Lorsque je redoute d'avoir placé quelques exagérations dans le présent livre sur la musique, je n'ai qu'à me chanter la cantilène de ce quartetto, et aussitôt je me sens plein de courage; une voix intérieure me dit: Tant pis pour ceux qui ne sentent pas ainsi. Pourquoi prennent-ils un livre qui n'est pas fait pour eux?
CHAPITRE XXXIX
ODOARDO E CRISTINA
L'année qui précéda Bianca e Faliero, Rossini avait joué un bien mauvais tour à un impresario de Venise; le public de Milan ne l'ignorait pas, et la crainte d'applaudir de la vieille musique fut pour beaucoup dans le froid accueil fait à Bianca. Au printemps de 1819, l'impresario du théâtre de San Benedetto à Venise, avait engagé Rossini moyennant quatre ou cinq cents sequins; prix énorme en Italie. Le libretto que l'impresario envoya à Naples était intitulé: Odoardo e Cristina.

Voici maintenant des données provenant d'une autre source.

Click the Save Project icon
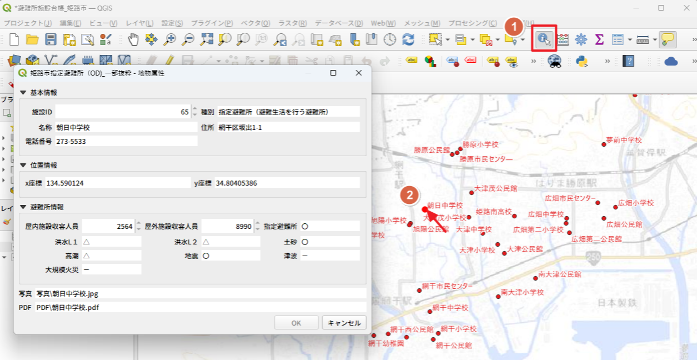The height and width of the screenshot is (360, 697). [x=51, y=39]
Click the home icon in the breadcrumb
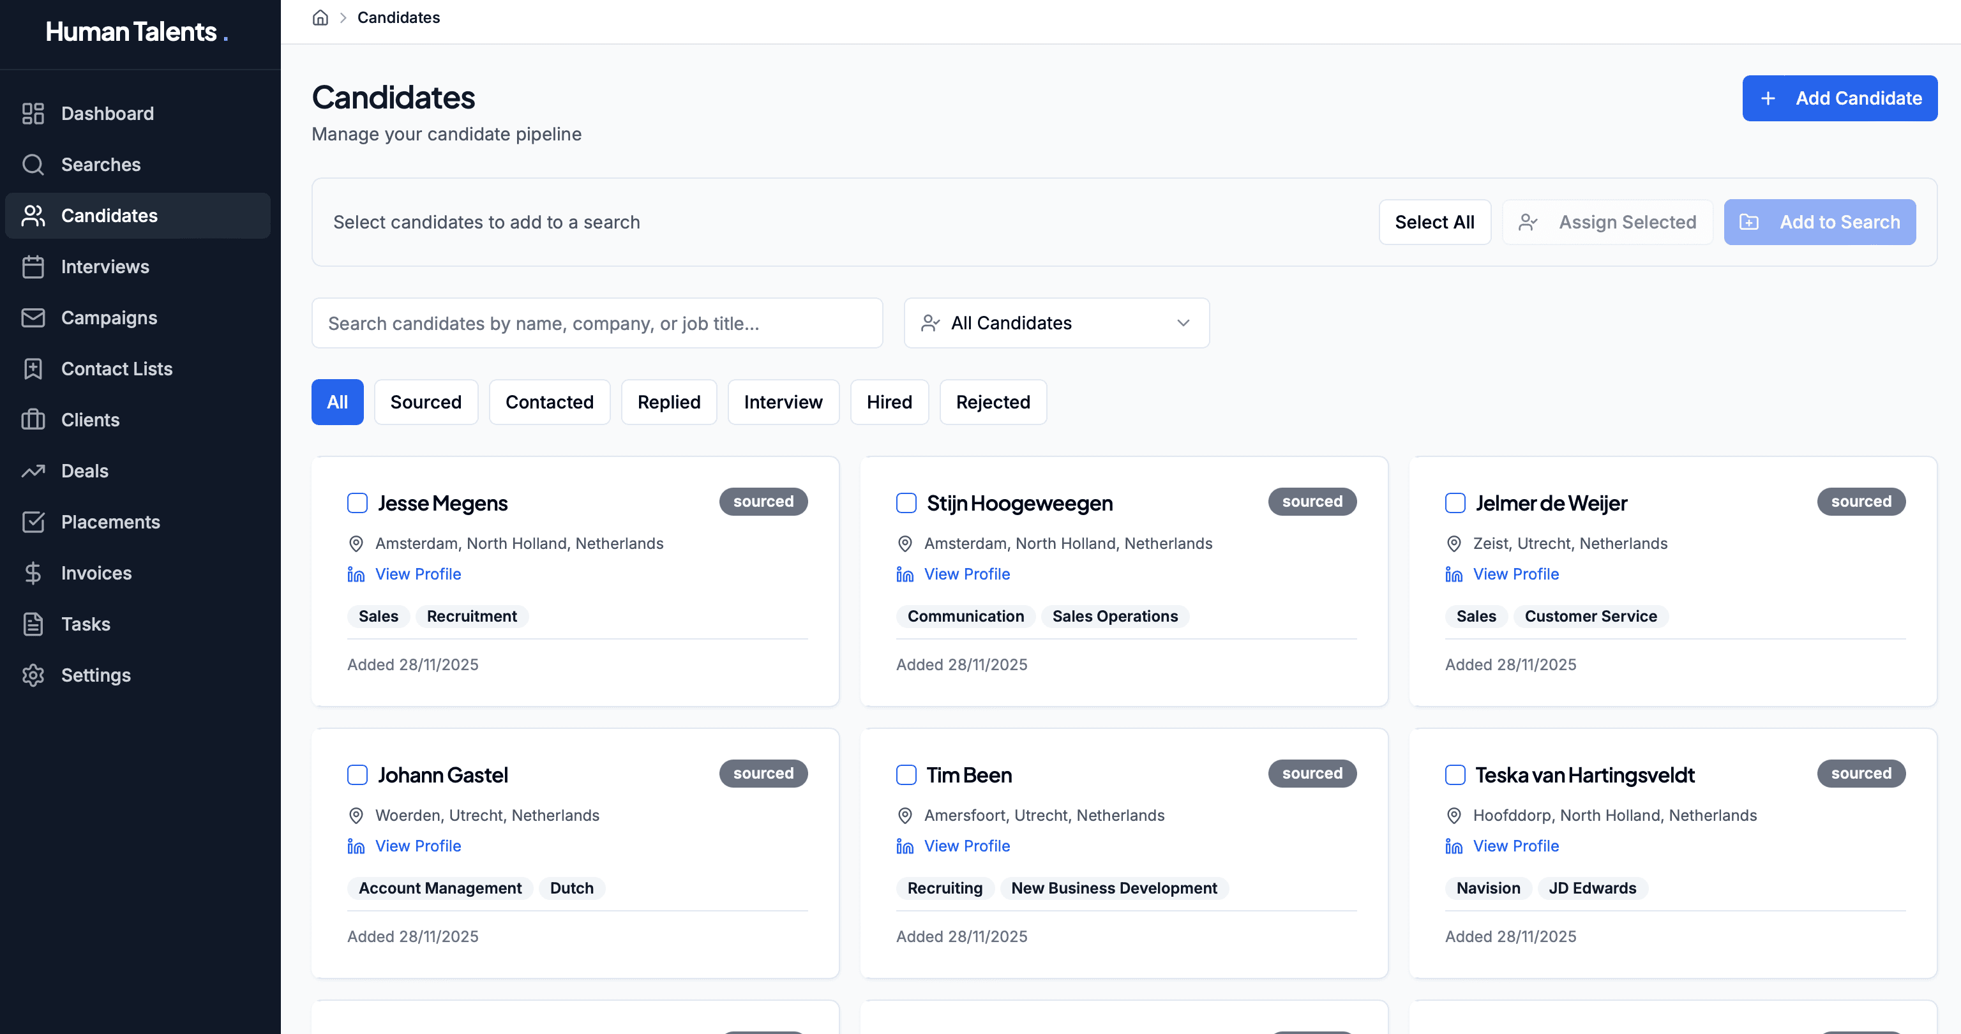The height and width of the screenshot is (1034, 1961). tap(320, 17)
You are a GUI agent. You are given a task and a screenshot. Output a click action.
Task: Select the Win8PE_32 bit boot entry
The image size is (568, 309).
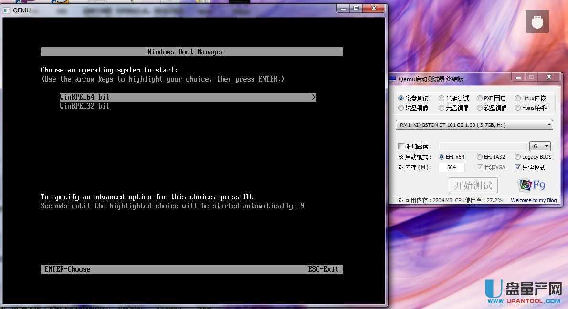84,106

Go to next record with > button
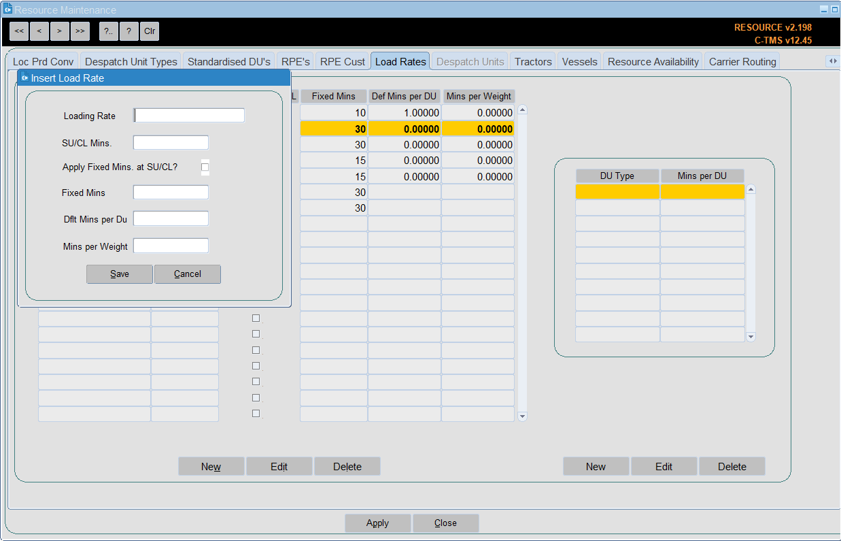click(x=60, y=31)
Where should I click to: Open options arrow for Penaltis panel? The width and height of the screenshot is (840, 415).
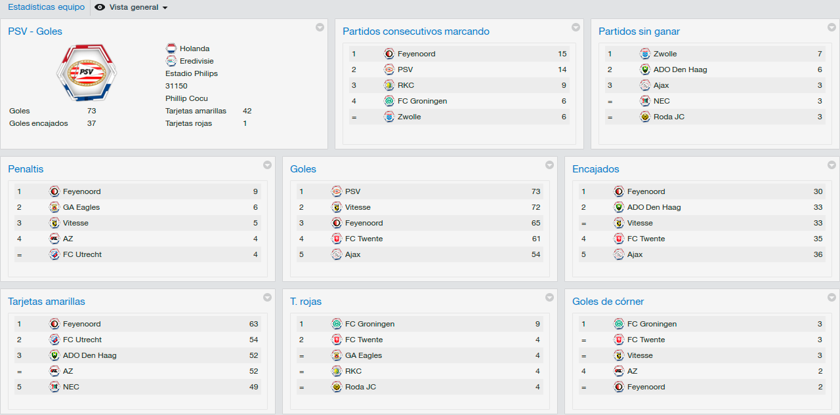point(267,165)
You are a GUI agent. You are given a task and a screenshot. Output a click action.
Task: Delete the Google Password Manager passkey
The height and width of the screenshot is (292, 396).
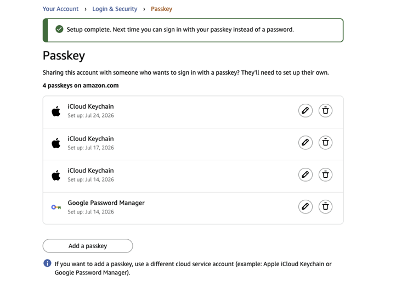325,206
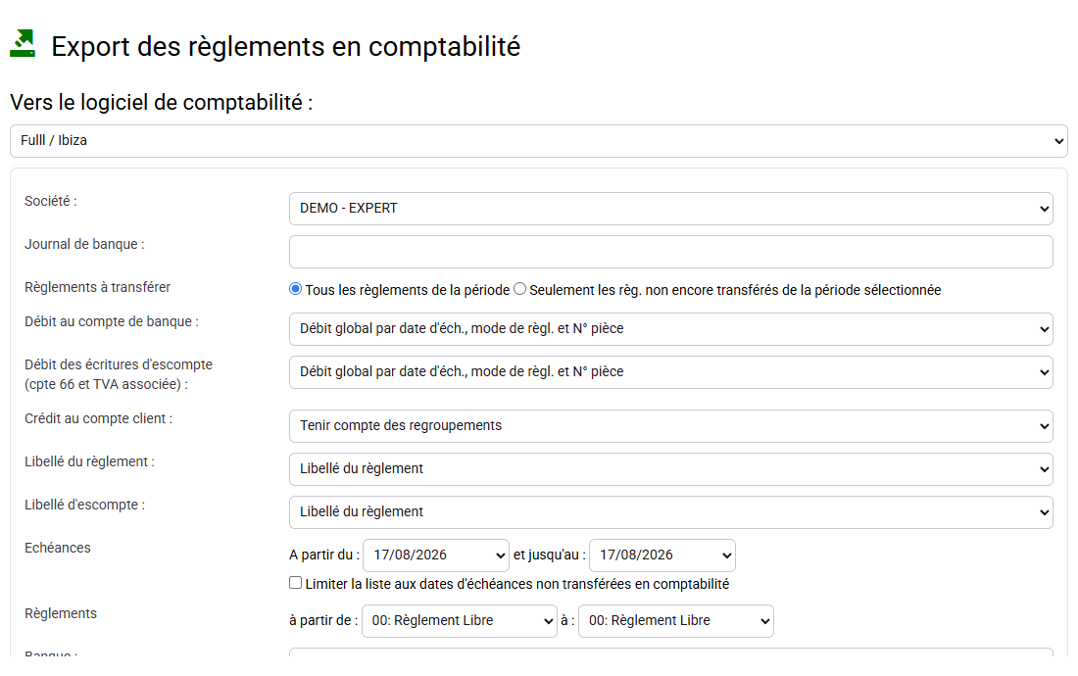Open the Règlements à partir de dropdown
This screenshot has height=676, width=1078.
click(460, 621)
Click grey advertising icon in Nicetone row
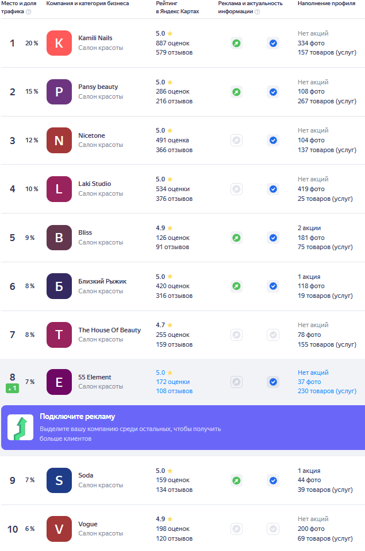Viewport: 365px width, 551px height. click(x=236, y=140)

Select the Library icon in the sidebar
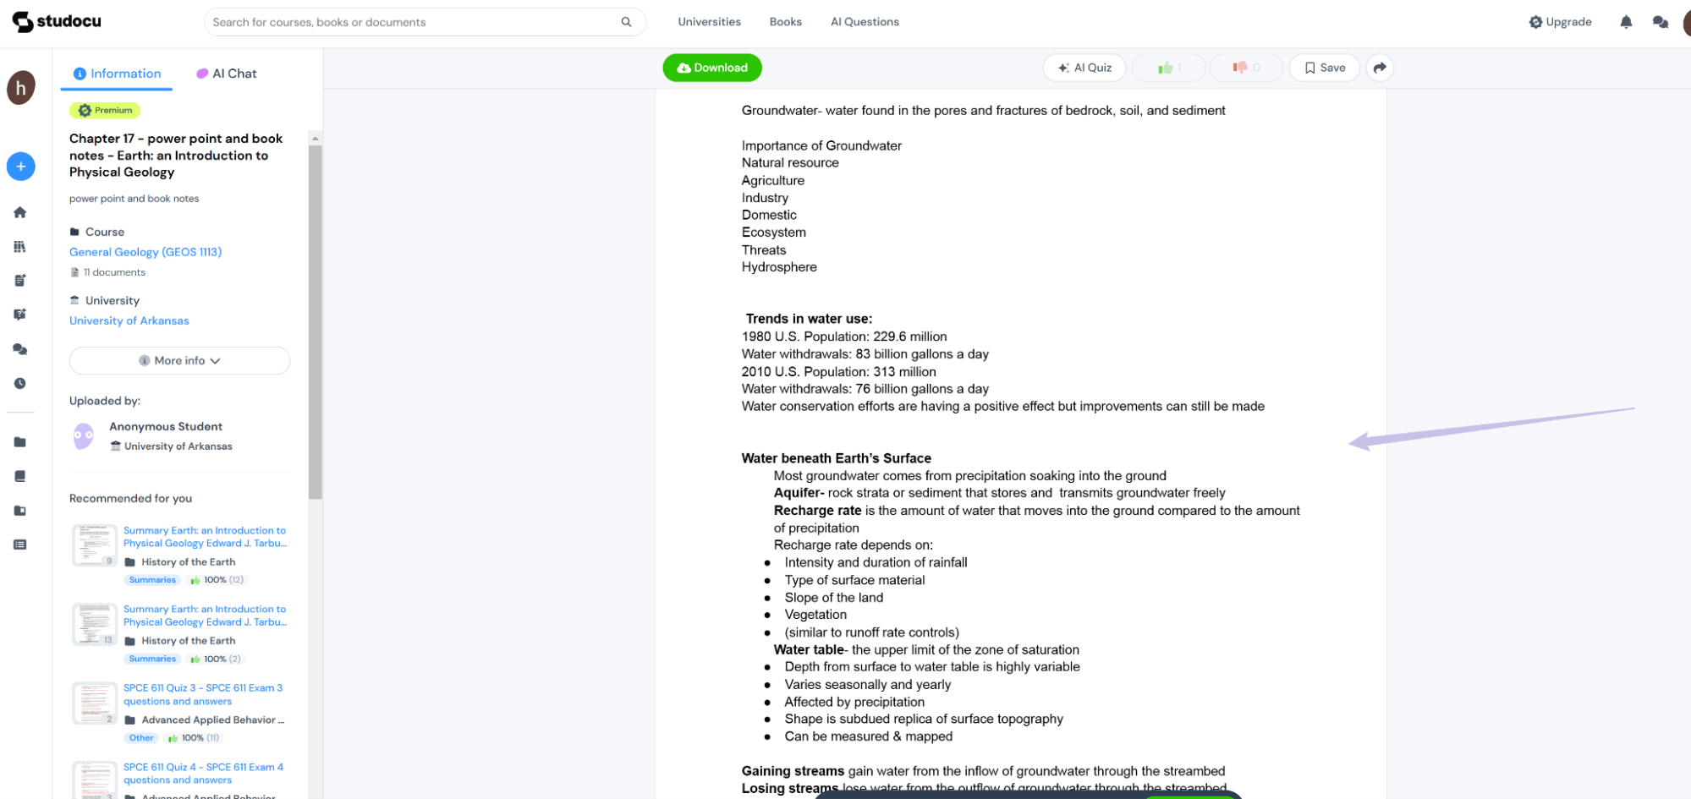pyautogui.click(x=20, y=246)
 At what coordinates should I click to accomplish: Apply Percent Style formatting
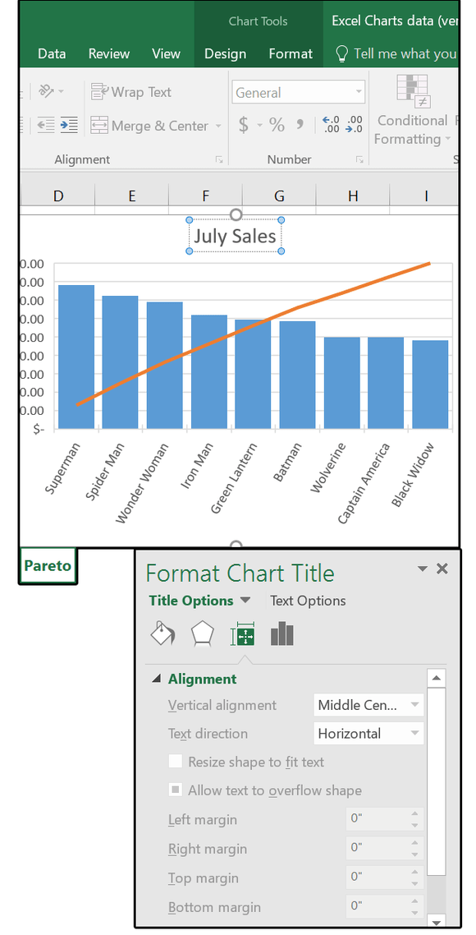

Rossini, amoureux fou alors de mademoiselle Chomel, ne se détermina à quitter Naples que quinze jours avant celui où le théâtre de Venise devait ouvrir. Pour faire prendre patience à l'impresario, il lui avait expédié de temps à autre quantité de beaux morceaux de musique. A la vérité les paroles étaient un peu différentes de celles qu'on avait envoyées de Venise; mais qui fait attention aux paroles d'un opéra seria? C'est toujours felicita, felice ognora, crude stelle, etc., et à Venise personne ne lit un libretto serio, pas même, je crois, l'impresario qui le paie. Rossini parut enfin, neuf jours seulement avant la première représentation. L'opéra commence, il est applaudi avec transport; mais par malheur il y avait au parterre un négociant napolitain qui chantait le motif de tous les morceaux avant les acteurs. Grand étonnement des voisins. On lui demande où il a entendu la musique nouvelle. «Hé! ce qu'on vous joue, leur dit-il, c'est Ricciardo e Zoraïda et Ermione que nous avons applaudis à Naples il y a six mois; je me demande seulement pourquoi vous avez changé le titre. De la plus belle phrase du duetto de Ricciardo,
Ah! nati in ver noi siamo,
Rossini en a fait la cavatine de votre opéra nouveau; il n'a pas même changé les paroles.»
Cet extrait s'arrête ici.